- Author:
Takuma OKAMURA
1
;
Yugo IWAYA
;
Kei KITAHARA
;
Tomoaki SUGA
;
Eiji TANAKA
Author Information
- Publication Type:Original Article
- Keywords: Diagnostic accuracy; Endoscopic diagnosis; Helicobacter pylori; Mild atrophy
- MeSH: Atrophy; Carcinogenesis; Diagnosis*; Endoscopy; Gastritis, Atrophic*; Helicobacter pylori*; Helicobacter*; Humans; Japan; Venules
- From:Clinical Endoscopy 2018;51(4):362-367
- CountryRepublic of Korea
- Language:English
- Abstract: BACKGROUND/AIMS: This study examined the accuracy of endoscopic evaluation for determining the Helicobacter pylori infection status in patients with mild atrophy who might not exhibit characteristic endoscopic findings.
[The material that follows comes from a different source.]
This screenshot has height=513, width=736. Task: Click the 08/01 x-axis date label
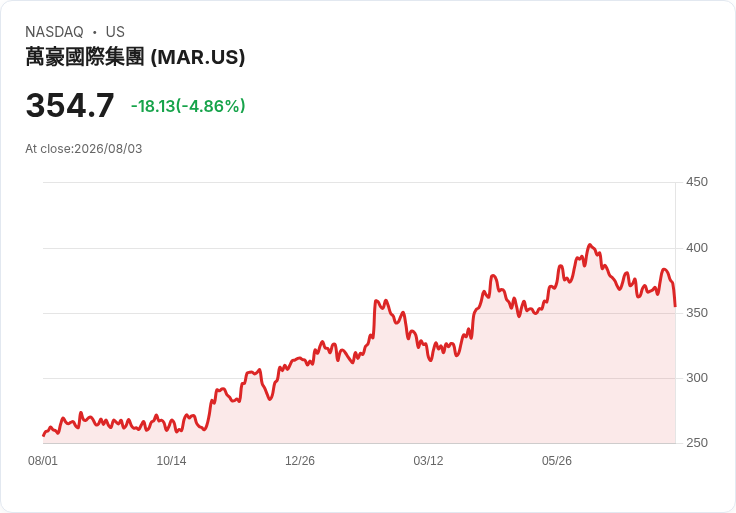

METHODS: Forty endoscopists determined the H. pylori infection status of 50 randomly presented H. pylori-positive and H. pylori-negative cases on the basis of a list of established findings. RESULTS: The median clinical endoscopy experience was 7 years (range, 1–35 years), including 22 board-certified endoscopists (55%) of the Japan Gastroenterological Endoscopy Society. The mean accuracy rate of endoscopic diagnosis was 67% and was unrelated to experience status (experienced vs. trainee: 69% vs. 65%, p=0.089) and total years of experience (R 2 =0.022). The most frequently selected endoscopic findings were regular arrangement of collecting venules (59%), atrophy (45%), and red streak (22%), which had fair accuracy rates of 67%, 65%, and 73%, respectively. By contrast, the accuracy rates of nodularity (89%) and mucosal swelling (77%) were highest. The 20 endoscopists who more frequently identified these findings diagnosed H. pylori infection significantly more accurately than did the other endoscopists (71% vs. 64%, p=0.008). CONCLUSIONS: Careful attention to nodularity and mucosal swelling in patients with mild atrophy may enhance diagnosis, enable prompt treatment, and avoid possible long-term carcinogenesis.